In general, lipid levels are similar between PCOS and PCOS-like-SCH (18, 37). TG levels have been found to be lower (37), higher (18, 21) or similar (34) in PCOS-like-SCH patients when compared with PCOS patients. Although HDL-C levels had been equal in PCOS and PCOS-like-SCH patients in the current study, other studies have shown lower levels of this lipid in PCOS-like-SCH patients (18, 34). Higher TC levels were also seen in PCOS-like-SCH patients in other studies (18, 34) LDL-C level was reported to be higher in PCOS-like-SCH patients, in addition to showing a positive correlation with TSH levels (21, 34). No difference in lipid levels between SCH patients and controls was reported in non- PCOS populations (38), but in the current study, HDL-C levels were lower in PCOS-with-SCH than in controls.
With the exception of C-peptides, in the present study, PCOS and PCOS-like-SCH patients showed to be endocrinologically equal. Results of other studies comparing hormonal parameters between PCOS and PCOS-like-SCH have not been consistent. Higher levels of T, fT, and FAI in PCOS than in PCOS-like-SCH were found in a few reports (7, 19). On the other hand, other studies reported equal concentrations of these hormones in both groups (32, 34). Higher levels of DHEAS, PRL, and LH in PCOS-like-SCH compared with PCOS were also reported (32, 39), but equal concentrations of LH, FSH, T, PRL, DHEAS and E2 were also found by others (7, 19, 21, 34). Lower levels of SHBG in PCOS-like-SCH patients than in PCOS patients were reported in only one study (18). Free thyroxine was lower in PCOS-with-SCH than in PCOS and control patients indicating mild thyroid dysfunction at a statistical but not clinical level. Regarding endocrine profiles between PCOS and PCOS-with-SCH, the discrepant results suggest heterogeneity among studies precluding unbiased comparisons.
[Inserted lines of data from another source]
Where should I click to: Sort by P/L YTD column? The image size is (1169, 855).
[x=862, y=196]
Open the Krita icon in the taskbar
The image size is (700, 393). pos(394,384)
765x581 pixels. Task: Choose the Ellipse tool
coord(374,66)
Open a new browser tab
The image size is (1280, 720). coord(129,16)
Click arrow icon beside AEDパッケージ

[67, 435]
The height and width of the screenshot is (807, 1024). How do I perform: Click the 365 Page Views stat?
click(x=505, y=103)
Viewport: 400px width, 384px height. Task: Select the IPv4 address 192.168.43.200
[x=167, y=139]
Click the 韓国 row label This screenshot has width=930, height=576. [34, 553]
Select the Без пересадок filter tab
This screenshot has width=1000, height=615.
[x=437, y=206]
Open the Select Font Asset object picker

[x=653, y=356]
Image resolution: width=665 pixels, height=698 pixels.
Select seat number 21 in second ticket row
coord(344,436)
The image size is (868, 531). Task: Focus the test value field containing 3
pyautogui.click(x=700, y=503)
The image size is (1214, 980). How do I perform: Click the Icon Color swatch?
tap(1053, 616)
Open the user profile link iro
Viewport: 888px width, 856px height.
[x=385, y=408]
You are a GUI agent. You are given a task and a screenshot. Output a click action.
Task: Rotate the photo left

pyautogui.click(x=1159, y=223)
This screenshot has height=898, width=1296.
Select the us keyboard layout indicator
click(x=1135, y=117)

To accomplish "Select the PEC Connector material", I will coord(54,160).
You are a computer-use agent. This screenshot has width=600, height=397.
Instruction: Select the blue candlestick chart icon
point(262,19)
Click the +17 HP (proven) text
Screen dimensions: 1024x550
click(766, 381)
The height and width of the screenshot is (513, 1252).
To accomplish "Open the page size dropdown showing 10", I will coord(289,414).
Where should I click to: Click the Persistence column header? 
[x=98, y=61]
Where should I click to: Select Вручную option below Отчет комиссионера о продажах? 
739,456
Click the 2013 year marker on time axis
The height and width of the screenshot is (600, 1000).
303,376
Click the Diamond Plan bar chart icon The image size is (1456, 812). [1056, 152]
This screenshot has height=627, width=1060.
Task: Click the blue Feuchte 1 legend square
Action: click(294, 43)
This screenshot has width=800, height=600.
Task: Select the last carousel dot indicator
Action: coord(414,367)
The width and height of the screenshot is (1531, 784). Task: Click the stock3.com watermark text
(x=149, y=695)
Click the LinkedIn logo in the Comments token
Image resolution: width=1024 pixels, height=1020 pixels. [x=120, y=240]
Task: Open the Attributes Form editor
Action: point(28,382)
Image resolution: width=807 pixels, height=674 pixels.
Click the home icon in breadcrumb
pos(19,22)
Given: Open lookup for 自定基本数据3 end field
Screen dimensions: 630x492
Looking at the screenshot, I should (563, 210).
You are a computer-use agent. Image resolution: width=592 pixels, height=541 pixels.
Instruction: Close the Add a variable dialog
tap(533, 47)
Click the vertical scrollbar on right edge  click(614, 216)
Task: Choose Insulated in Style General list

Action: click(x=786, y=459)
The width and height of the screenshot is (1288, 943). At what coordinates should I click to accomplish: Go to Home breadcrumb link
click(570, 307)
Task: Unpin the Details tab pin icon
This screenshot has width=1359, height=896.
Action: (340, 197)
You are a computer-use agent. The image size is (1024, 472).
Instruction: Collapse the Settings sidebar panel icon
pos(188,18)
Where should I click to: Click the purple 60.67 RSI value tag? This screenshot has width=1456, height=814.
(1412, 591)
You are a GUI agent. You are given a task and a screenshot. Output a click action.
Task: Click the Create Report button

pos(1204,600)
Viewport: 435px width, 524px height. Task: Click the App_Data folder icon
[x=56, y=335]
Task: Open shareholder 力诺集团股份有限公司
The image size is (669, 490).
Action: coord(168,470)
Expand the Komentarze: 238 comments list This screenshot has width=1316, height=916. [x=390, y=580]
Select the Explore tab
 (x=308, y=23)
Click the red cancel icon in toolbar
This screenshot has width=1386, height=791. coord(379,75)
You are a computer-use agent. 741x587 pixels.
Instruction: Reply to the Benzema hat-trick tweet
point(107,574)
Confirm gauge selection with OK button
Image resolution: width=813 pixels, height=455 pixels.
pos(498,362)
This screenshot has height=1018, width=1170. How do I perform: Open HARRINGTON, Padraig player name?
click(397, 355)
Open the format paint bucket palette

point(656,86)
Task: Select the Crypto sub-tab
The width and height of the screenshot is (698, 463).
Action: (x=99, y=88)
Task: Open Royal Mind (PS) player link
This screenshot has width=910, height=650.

The current study demonstrated that anthropometrical parameters and ovarian morphology were similar in PCOS and PCOS-with-SCH patients. Signs of hyperandrogenism were present in both groups. Regarding hormones, only C-peptide was higher in PCOS group. TSH correlated with total cholesterol, insulin, and prolactin. Collectively, current data indicated that the exclusion criterion "thyroid dysfunction" should be standardized before PCOS diagnosis. Subclinical hypothyroidism as manifested by a raised TSH with normal free T4, should not be used as a exclusion criterion for a diagnosis of PCOS. Studies designed to treat PCOS-with-SCH with thyroxin before excluding them from true PCOS group are still needed.
Conflict of Interest0.001>0.001>
Authors declare no conflict of interest.